I have this table in Excel:
id class
0 2 3
1 1 3
2 3 5
Now, I want to do a 'special' one-hot encoding in Python. For each id in the first table, there are two numbers. Each number corresponds to a class (class1, class2, etc.). The second table is created based off of the first such that for each id, each number in its row shows up in its corresponding class column and the other columns just get zeros. For example, the numbers for id 0 are 2 and 3. The 2 is placed at class2 and the 3 is placed at class3. Classes 1, 4, and 5 get the default of 0. The result should be like:
id class1 class2 class3 class4 class5
0 0 2 3 0 0
1 1 0 3 0 0
2 0 0 3 0 5
My previous solution,
foo = lambda x: pd.Series([i for i in x.split()])

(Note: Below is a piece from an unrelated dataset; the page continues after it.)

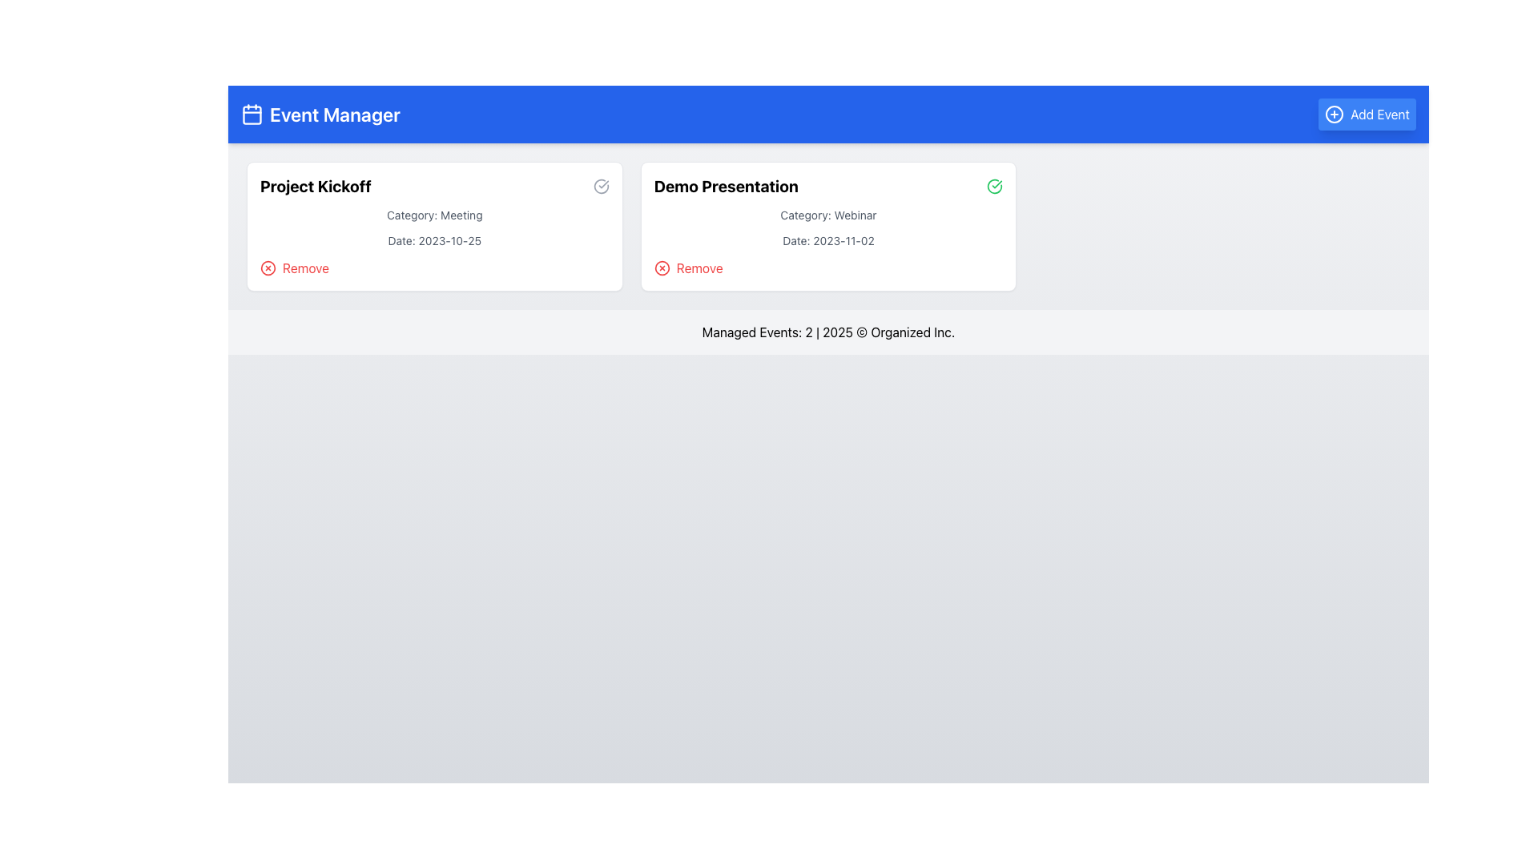  What do you see at coordinates (434, 240) in the screenshot?
I see `the text label displaying 'Date: 2023-10-25' which is located within the white box of the 'Project Kickoff' card` at bounding box center [434, 240].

result=onehot['hotel'].apply(foo)
result.columns=['class1','class2']
pd.get_dummies(result, prefix='class', columns=['class1','class2'])
results in:
class_1 class_2 class_3 class_3 class_5
0 0.0 1.0 0.0 1.0 0.0
1 1.0 0.0 0.0 1.0 0.0
2 0.0 0.0 1.0 0.0 1.0
(class_3 appears twice). What can I do to fix this? (After this step, I can transform it to the final format I want.)